Hi again,
try this:
Sub French()
Dim rDcm As Range
Dim rTmp As Range
Dim sTmp As String
Dim pos1 As Long
Dim pos2 As Long
Set rDcm = ActiveDocument.Range
Set rTmp = selection.Range
With rDcm.Find
.Text = "$[0-9]{1,}"
.MatchWildcards = True
While .Execute
rDcm.Select ' only for testing [F8]
pos1 = rDcm.start
rTmp.start = pos1
rTmp.End = ActiveDocument.Range.End
With rTmp.Find
.Text = "[!0-9,.$]"
.MatchWildcards = True
If .Execute Then
rTmp.Select ' only for testing [F8]
pos2 = rTmp.End - 1
rTmp.start = pos1
rTmp.End = pos2
rTmp.Select ' only for testing [F8]
sTmp = rTmp.Text
sTmp = Replace(sTmp, ",", Chr(160))
' non breaking spaces everywhere !
sTmp = Replace(sTmp, ".", ",")
sTmp = Right(sTmp, Len(sTmp) - 1)
sTmp = sTmp & Chr(160) & "$"
rTmp.Text = sTmp
End If
End With
Wend
End With
End Sub
There might be some redundancy in the code.

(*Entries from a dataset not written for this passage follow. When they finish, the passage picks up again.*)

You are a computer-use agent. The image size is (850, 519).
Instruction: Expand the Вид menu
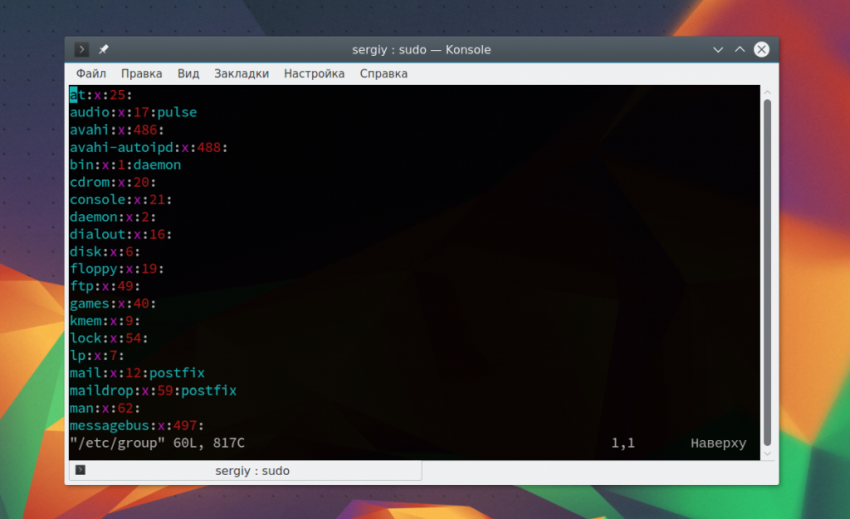click(x=188, y=74)
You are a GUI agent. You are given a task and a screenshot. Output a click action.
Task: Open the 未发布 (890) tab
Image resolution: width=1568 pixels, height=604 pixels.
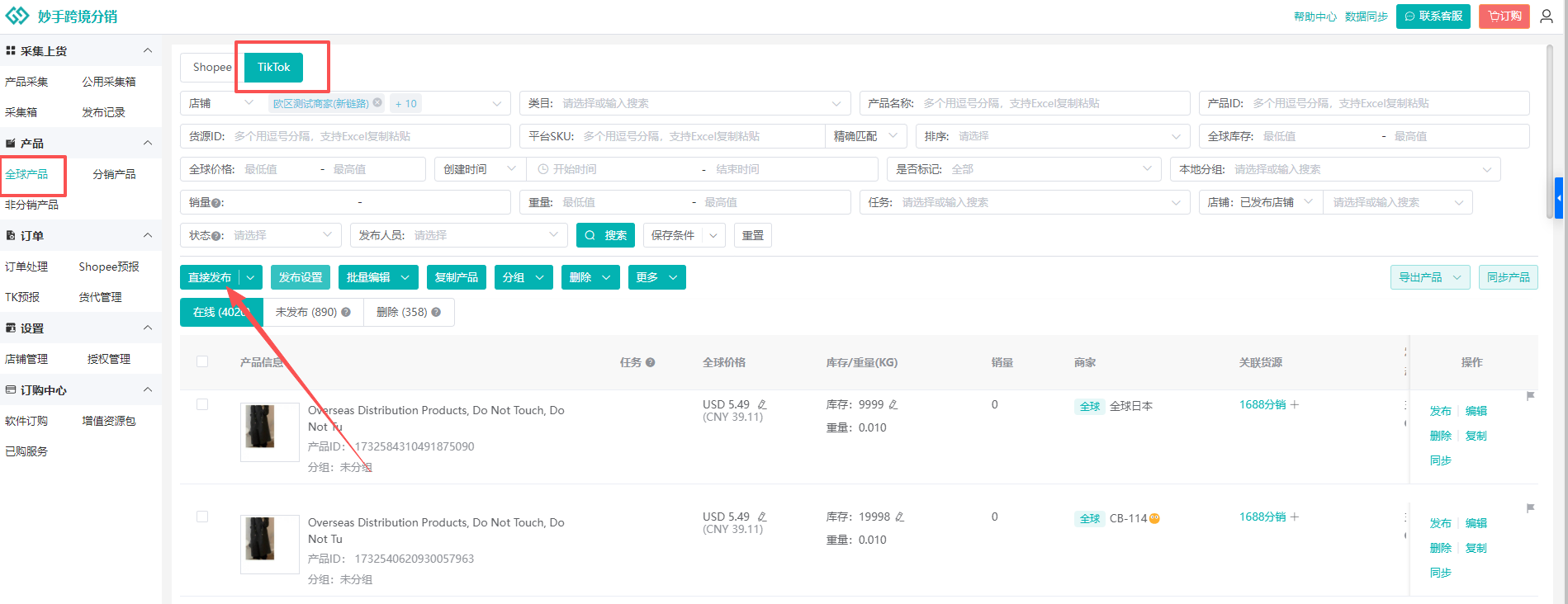(312, 312)
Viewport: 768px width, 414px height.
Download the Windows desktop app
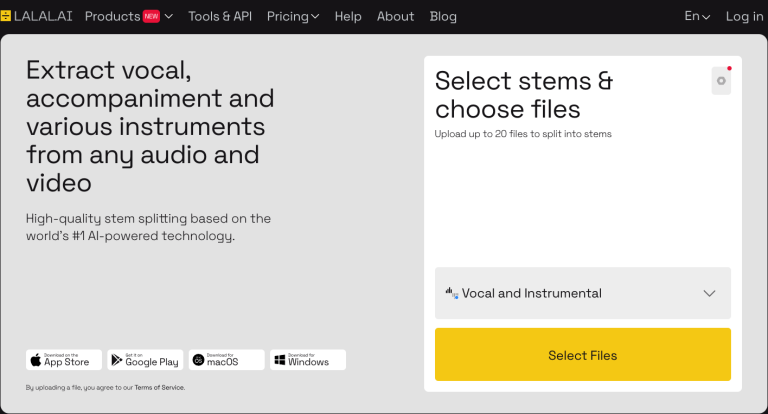(307, 360)
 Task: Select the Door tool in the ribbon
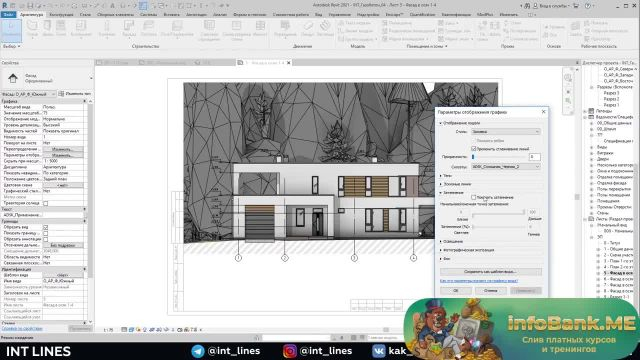[47, 29]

Just the way it is with the first attempt.
The code searches for a $-sign followed by one or more digits.
It remembers the postition, where where "$[0-9]{1,}" was found.
It then searches for a character not equal to
on of those 0 til 9 , . $
It remembers that position (pos2).
It sets a range from pos1 to pos2 -1.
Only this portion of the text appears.